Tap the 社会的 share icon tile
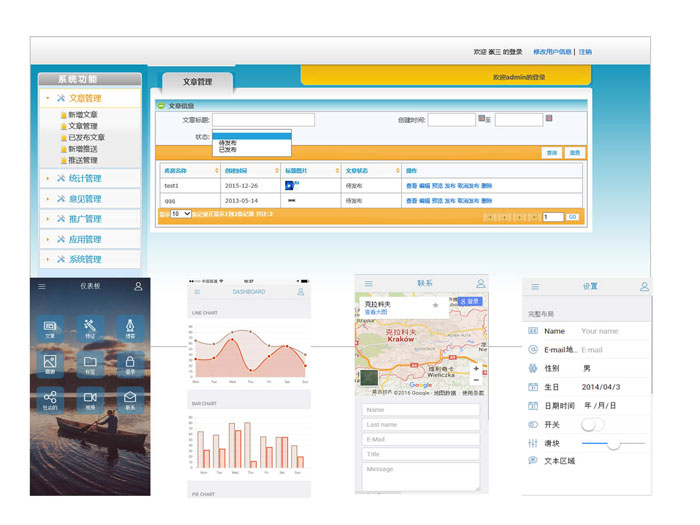This screenshot has height=525, width=700. pos(50,400)
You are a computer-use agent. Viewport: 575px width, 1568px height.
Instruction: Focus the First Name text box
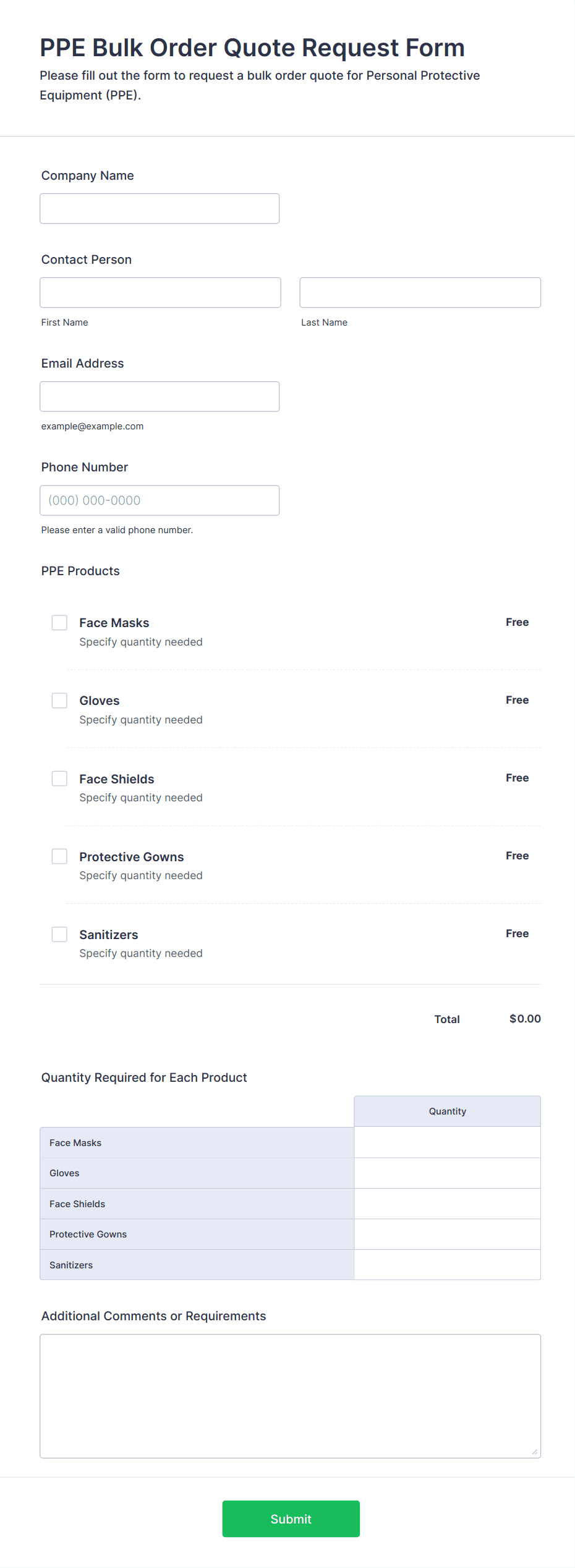click(x=160, y=292)
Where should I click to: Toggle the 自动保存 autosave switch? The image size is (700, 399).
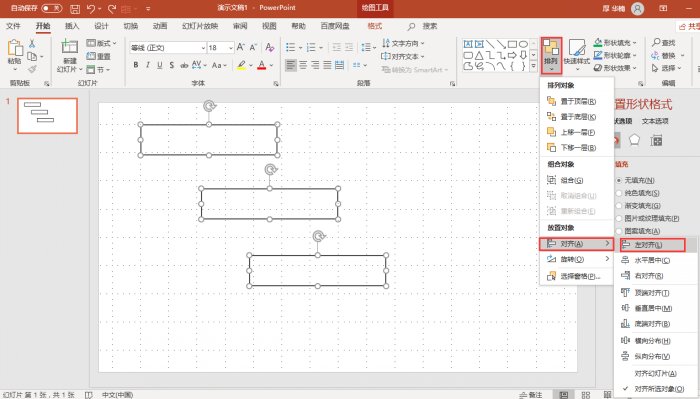[51, 8]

◆ Job:
Put every line of text from the records above into a JSON list of strings, one string per line, skipping any blank lines and leaving the pictures out.

◆ Output of the exercise:
[
  "Tap the 社会的 share icon tile",
  "This screenshot has height=525, width=700. pos(50,400)",
  "You are a computer-use agent. Viewport: 575px width, 1568px height.",
  "Instruction: Focus the First Name text box",
  "click(x=160, y=292)",
  "Where should I click to: Toggle the 自动保存 autosave switch? The image size is (700, 399).",
  "[51, 8]"
]